It adds up fast. Here’s where it usually breaks down.
- People translate from incomplete source copy, so every language inherits the same missing details.
- Handles get created ad hoc, which leads to duplicates, broken redirects, and ugly URLs later.
- Review happens across email threads and docs, so there is no single place to approve or reject drafts.
- Teams avoid using the product image as input because “describing what you see” is slow and easy to get wrong.
The Solution: Shopify + Gemini drafts, organized in Google Sheets
This workflow creates multilingual product drafts by combining two sources you already trust: Shopify metadata and the product’s main image. You launch it manually when you’re ready to process a batch. n8n pulls your products (including images[0].src), sends that primary image into Gemini Vision for a short, objective analysis, then hands the vision notes plus product fields to a Gemini Agent that writes language-specific titles, descriptions, and handles.

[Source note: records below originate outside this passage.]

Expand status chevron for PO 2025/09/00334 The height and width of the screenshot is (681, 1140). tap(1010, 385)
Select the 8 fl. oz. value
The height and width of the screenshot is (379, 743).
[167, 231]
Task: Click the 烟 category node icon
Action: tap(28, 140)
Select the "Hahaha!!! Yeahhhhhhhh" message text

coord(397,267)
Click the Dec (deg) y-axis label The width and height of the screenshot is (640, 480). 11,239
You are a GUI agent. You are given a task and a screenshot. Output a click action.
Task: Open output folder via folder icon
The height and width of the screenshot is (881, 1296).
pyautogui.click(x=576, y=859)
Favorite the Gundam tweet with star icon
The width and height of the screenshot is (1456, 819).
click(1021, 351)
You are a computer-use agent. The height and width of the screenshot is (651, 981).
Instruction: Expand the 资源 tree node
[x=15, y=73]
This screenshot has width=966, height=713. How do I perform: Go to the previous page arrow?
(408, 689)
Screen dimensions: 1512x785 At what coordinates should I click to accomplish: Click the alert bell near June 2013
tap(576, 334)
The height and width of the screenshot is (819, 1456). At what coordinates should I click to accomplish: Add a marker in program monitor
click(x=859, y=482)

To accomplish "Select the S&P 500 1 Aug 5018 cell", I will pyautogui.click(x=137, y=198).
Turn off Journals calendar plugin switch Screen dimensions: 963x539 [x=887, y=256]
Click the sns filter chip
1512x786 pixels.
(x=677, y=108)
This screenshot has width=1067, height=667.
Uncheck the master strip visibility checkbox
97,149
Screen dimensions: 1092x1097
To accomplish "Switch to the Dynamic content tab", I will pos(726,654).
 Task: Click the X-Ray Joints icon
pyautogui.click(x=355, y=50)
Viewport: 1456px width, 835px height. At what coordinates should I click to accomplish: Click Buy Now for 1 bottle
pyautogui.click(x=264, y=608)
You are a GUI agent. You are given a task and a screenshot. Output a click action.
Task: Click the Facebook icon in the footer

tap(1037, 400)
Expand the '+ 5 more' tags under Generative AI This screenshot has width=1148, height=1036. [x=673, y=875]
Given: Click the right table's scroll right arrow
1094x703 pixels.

The Agent is constrained by a strict JSON contract, so you don’t get “extra commentary” mixed into your data. Finally, the workflow expands that JSON into six separate rows and appends them to Google Sheets for review and later publishing.
The workflow starts with a manual run, then fetches many Shopify products in one go. Gemini reads the image and produces verifiable details (colors, visible features, materials if clear), which the copywriting Agent uses to draft ES/DE/EN/FR/IT/PT outputs in a consistent format. Google Sheets becomes your review queue: one product, six rows, ready for approval.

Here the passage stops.